Just wondering, each time I take a snapshot of a webpage, the storage folder ends up full of files with @22 extensions, sometimes over a hundred. I've been deleting them, and the snapshots look mostly the same - is this ok? Or am i deleting useful files?
  • that's OK - they're likely something the webpage does - if it looks OK after deleting they're almost certainly not useful.
  • Thanks! That's a relief - deleting them makes manually syncing a library to a portable drive much quicker - it can reduce a big library by thousands of files!
  • I see this behavior too - only for Nature journals. I think there is something wrong with the translator.

    The files have names like "01.gif@22" and are all the same size. They aren't even .gif files - if you look inside, it's an html file of the nature.com homepage.

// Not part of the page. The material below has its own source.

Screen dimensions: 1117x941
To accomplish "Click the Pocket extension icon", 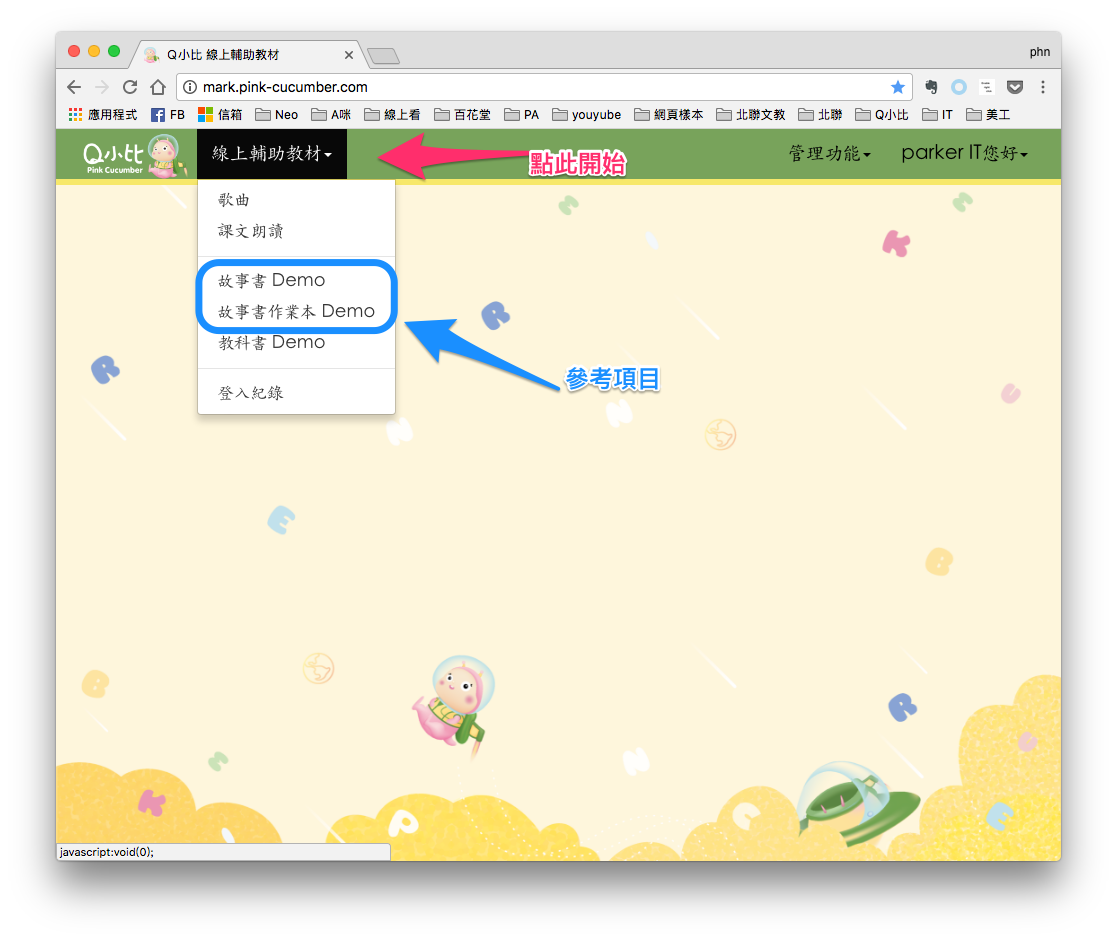I will [x=1014, y=87].
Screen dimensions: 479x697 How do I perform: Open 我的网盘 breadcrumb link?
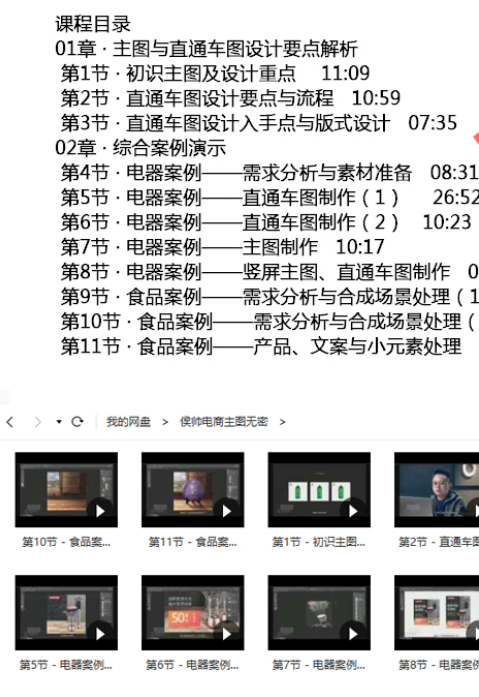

    So, instead of saving .gif files for the snapshot, the translator is saving ~200 copies of the same web page at ~150KB a pop. Obviously this is not right, and it eats disk space.

    Is this bug known?
  • Provide an example URL. (Nothing to do with the translator, though—it'd be an issue with the third-party snapshot saving code we use.)
  • I just reproduced the problem from my university computer.

    URL (e.g.): http://www.nature.com/nature/journal/v415/n6867/full/415039a.html
    Zotero: 2.1.10
    Firefox: 3.6.13
    OS: Xubuntu Linux 10.10
  • I reproduced it from my home computer.

    URL: same
    Zotero: same
    Firefox: 5.0.1
    OS: Mac OS X 10.6.8

    Curious to hear if anyone else can see this.

    1) navigate to the nature URL above
    2) save page to Zotero
    3) find item in library, click + to expand
    4) right click on Nature Snapshot and choose "show file"

    See if there's a bunch of @22 files in that directory.
  • The snapshot code would work the same on all computers. No real mystery here—just some bug in how the snapshot code handles the site code. We'll look into it. Thanks.
  • (just as an aside - you're using Firefox versions that no longer receive critical security update - both of your computers have browsers that haven't been updated for 2years or so. Not just will you experience bugs - though as Dan says this one has nothing to do with the browser - you're also exposing yourself to exploits and known vulnerabilities.)
  • Fixed on the 3.0 branch.

    You can likely delete any @22 files you find without any dire consequences (and we might want to clean them up automatically at some point). I believe they'd all be invalid.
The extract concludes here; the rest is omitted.